| Work task |
Without pictures, retype the following entries exactly.

BEGIN

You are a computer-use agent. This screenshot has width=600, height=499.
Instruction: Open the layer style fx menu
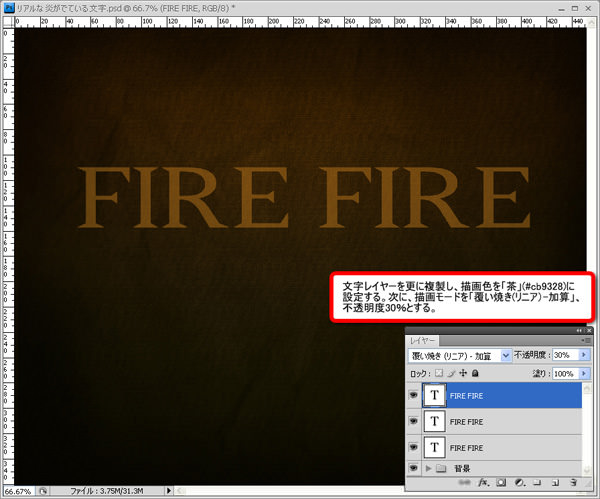[482, 482]
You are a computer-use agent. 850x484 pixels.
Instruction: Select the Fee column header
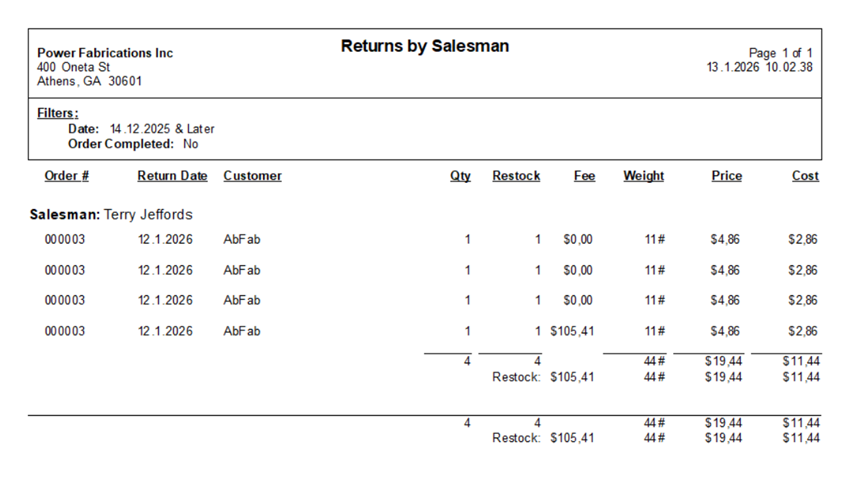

END

| Answer to the problem |
You are a computer-use agent. This screenshot has width=600, height=499.
Instruction: Open the layer style fx menu
[482, 482]
You are a computer-use agent. 850x484 pixels.
Instruction: Select the Fee column header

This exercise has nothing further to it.